Diese beginnt beim Parteipräsidium. Bereits nach der Frauenwahl 2019, von der die Grünen extrem profitierten, hätten sie wieder eine Frau an ihre Spitze stellen sollen. Stattdessen entschieden sie sich für den intellektuell brillanten, aber rhetorisch gestelzten Nationalrat Balthasar Glättli.
Jetzt diskutiert Glättli mit fünf Männern auf Wahlpodien, wie zuletzt beim «grossen Streitgespräch» von Tamedia zwischen den Parteipräsidenten.
Für eine Partei, die seit jeher für Gleichstellung einsteht: ein Imagedesaster.
Strategisch unbeholfen agiert die Partei auch auf dem Weg zum angepeilten Bundesratssitz. Rein rechnerisch stand ihr ein solcher in den letzten vier Jahren zu. Sie konnte sich lange überlegen, ob sie die SP angreifen will. Und beschloss: nicht in dieser Legislatur.
Aber auch nach den Wahlen im Oktober wird keine Partei ihren Bundesratssitz abstauben, ein Schleifchen drum binden und ihn verschenken. Wollen sich die Grünen etablieren, brauchen sie einen Bundesratssitz. Auch wenn das bedeuten würde, jene Partei zu verärgern, die ihnen am nächsten steht.
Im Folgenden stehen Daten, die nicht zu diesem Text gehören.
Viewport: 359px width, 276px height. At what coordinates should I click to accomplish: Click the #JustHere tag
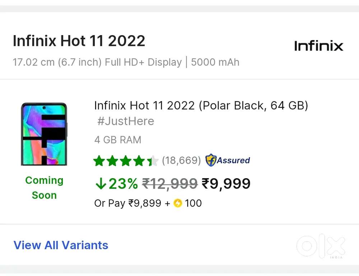pyautogui.click(x=126, y=121)
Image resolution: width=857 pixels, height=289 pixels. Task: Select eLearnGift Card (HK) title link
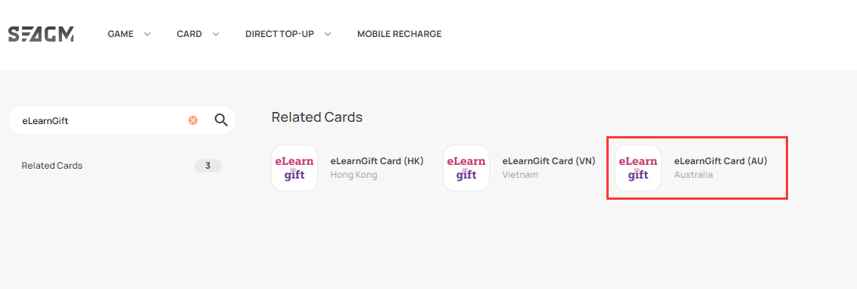pyautogui.click(x=377, y=161)
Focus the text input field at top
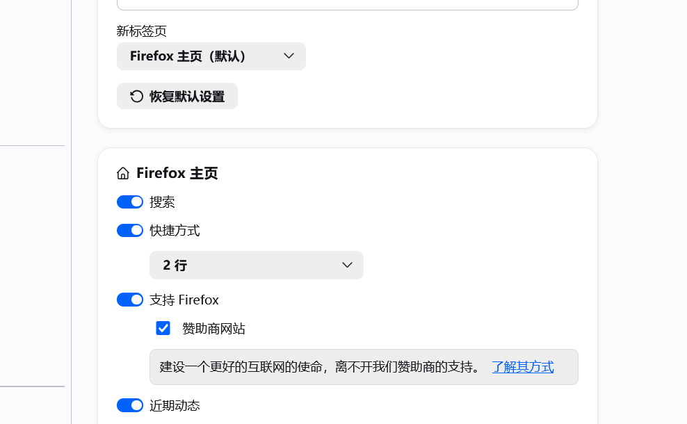The width and height of the screenshot is (687, 424). click(348, 4)
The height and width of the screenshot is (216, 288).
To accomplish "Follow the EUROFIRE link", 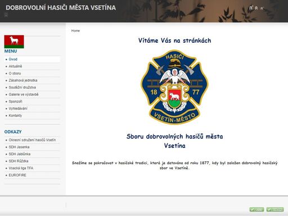I will point(17,175).
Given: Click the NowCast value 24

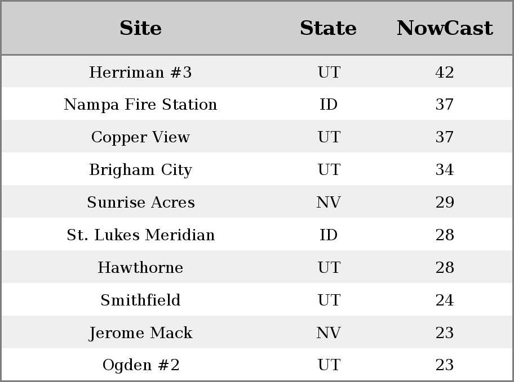Looking at the screenshot, I should pos(445,300).
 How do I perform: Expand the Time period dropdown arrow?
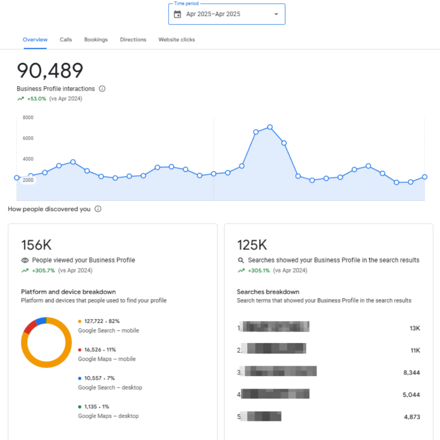pyautogui.click(x=276, y=14)
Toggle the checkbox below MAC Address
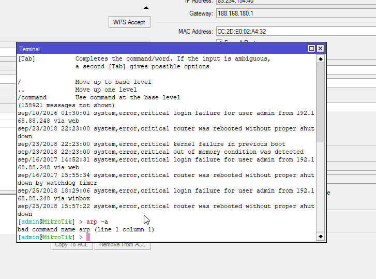The width and height of the screenshot is (376, 279). 219,42
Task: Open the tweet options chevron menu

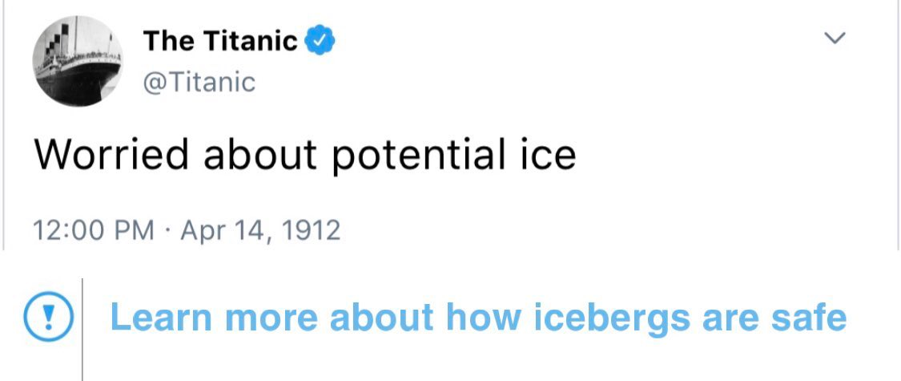Action: pyautogui.click(x=835, y=38)
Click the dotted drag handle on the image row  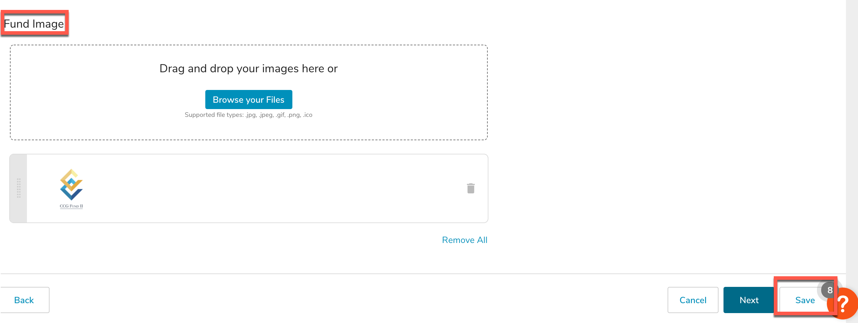click(19, 188)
Vor kurzem fragte ein Journalist Parteipräsident Glättli erneut, was er am Abend des Wahlsonntags zum Thema Bundesratssitz sagen werde.
«Das kann ich jetzt nicht vorhersagen», antwortete er. «Klar ist: Das Klima braucht einen Sitz im Bundesrat.»
Was soll das heissen? Von einer Partei, die sagt, wir müssten schneller handeln als je zuvor, erwartet man den unbedingten Willen, einen Unterschied zu machen, eine klare Ansage: Ja, wir wollen in die Regierung. Oder: Nein, wir wollen das nicht. Aber bestimmt kein verklausuliertes Jein.
Die Grünen müssen sich nicht in den Populismus stürzen und einfache Botschaften in die Debatten bolzen, wie das andere Polparteien tun. Aber eine klare Linie in grundsätzlichen Fragen würde nicht schaden.
Denn die heutige Strategie der Grünen geht ganz offensichtlich nicht auf.
Als im Februar bei den kantonalen Zürcher Wahlen die Resultate verkündet wurden, schaltete ein Parteifunktionär den Fernseher stumm, rief zum veganen Apéro und sagte, man könne stolz sein auf die «gute Arbeit», die man geleistet habe.
Im Hintergrund, auf der Leinwand, blendete der Moderator derweil das Wahlergebnis ein.
Die Grünen verloren 3 Sitze. Jemand schaltete den Fernseher aus.